** PROBLEM **
Please copy out the records starting with the line that contains "How do I perform: Click the 零星采购报销 red pill?" and going on through the line that contains "Open the Ajouter", both of those lines included, with no changes.

** DATA SUPPLIED **
=======

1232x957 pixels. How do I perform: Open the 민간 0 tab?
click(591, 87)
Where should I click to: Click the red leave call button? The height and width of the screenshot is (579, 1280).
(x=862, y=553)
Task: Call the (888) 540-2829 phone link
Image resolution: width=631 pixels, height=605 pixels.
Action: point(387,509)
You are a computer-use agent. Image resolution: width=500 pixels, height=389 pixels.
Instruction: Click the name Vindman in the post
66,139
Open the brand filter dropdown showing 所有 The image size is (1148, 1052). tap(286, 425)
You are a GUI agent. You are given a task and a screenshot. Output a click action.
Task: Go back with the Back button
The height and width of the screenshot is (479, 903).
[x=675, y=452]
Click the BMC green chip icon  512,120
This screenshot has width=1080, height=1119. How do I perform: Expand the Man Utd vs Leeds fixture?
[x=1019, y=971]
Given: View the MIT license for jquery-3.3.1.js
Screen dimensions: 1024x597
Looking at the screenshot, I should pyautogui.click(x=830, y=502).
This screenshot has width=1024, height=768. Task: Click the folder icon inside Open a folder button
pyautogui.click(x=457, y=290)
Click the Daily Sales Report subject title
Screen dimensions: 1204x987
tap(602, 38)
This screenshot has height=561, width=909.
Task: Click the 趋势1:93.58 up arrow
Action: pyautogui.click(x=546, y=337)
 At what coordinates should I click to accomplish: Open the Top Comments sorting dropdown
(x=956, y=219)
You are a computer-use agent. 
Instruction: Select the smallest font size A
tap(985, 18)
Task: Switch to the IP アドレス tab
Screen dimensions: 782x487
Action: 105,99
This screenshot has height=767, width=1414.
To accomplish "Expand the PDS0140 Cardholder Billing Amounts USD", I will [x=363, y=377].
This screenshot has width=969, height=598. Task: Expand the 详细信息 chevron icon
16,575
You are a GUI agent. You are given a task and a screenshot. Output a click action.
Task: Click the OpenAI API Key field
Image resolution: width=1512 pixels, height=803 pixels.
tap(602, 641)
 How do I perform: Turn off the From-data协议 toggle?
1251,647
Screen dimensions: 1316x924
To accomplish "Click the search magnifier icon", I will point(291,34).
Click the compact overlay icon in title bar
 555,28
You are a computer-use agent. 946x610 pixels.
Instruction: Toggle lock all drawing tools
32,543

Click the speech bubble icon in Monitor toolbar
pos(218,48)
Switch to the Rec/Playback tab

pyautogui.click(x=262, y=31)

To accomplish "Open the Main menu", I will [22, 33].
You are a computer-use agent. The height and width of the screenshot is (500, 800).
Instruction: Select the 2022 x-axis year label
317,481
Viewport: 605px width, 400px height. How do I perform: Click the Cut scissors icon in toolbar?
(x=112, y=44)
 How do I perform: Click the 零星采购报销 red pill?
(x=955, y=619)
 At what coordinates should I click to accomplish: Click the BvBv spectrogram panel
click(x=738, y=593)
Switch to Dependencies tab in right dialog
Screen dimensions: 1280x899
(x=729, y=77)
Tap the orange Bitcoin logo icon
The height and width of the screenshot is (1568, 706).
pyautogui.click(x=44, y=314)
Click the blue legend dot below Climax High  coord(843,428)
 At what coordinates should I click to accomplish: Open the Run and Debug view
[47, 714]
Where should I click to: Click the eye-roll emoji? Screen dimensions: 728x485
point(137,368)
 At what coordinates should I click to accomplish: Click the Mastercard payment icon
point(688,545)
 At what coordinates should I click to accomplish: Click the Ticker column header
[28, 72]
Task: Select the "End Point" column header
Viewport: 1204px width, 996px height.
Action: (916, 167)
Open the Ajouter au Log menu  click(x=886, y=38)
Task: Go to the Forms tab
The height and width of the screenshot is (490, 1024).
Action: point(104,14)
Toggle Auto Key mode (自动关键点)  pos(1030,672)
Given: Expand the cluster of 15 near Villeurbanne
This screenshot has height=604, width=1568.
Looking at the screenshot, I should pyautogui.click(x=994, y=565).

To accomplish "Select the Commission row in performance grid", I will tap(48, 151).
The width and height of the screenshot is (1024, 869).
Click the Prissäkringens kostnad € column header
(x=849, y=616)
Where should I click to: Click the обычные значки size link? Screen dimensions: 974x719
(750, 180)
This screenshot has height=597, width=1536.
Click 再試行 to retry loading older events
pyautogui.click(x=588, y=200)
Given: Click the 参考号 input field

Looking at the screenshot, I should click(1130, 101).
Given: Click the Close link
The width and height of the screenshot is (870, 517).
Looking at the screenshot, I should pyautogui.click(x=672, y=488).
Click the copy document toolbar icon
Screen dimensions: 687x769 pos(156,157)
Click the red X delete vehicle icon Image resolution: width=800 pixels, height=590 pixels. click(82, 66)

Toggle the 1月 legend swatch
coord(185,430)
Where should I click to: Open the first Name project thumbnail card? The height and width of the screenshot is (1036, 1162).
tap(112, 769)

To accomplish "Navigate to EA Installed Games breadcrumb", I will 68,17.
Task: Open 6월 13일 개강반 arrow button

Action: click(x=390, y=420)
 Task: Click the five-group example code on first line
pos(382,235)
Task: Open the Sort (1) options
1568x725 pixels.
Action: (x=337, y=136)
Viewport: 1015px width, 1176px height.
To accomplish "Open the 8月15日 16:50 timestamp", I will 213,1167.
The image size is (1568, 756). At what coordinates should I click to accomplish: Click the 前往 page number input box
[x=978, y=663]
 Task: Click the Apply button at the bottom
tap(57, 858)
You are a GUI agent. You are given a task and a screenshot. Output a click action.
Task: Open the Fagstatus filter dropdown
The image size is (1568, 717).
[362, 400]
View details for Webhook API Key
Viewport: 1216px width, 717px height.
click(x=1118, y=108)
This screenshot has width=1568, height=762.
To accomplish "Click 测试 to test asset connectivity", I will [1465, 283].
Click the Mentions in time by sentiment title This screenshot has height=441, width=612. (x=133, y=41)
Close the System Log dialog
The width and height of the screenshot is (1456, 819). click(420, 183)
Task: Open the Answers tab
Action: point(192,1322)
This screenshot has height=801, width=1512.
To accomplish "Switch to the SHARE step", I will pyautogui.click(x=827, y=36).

=======

** RESPONSE TO THE EXERCISE **
 How do I perform: Click the 零星采购报销 red pill?
(x=955, y=619)
 At what coordinates should I click to accomplish: Click the BvBv spectrogram panel
click(x=738, y=593)
Switch to Dependencies tab in right dialog
Screen dimensions: 1280x899
(x=729, y=77)
Tap the orange Bitcoin logo icon
The height and width of the screenshot is (1568, 706).
pyautogui.click(x=44, y=314)
Click the blue legend dot below Climax High  coord(843,428)
 At what coordinates should I click to accomplish: Open the Run and Debug view
[47, 714]
Where should I click to: Click the eye-roll emoji? Screen dimensions: 728x485
point(137,368)
 At what coordinates should I click to accomplish: Click the Mastercard payment icon
point(688,545)
 At what coordinates should I click to accomplish: Click the Ticker column header
[28, 72]
Task: Select the "End Point" column header
Viewport: 1204px width, 996px height.
Action: (916, 167)
Open the Ajouter au Log menu  click(x=886, y=38)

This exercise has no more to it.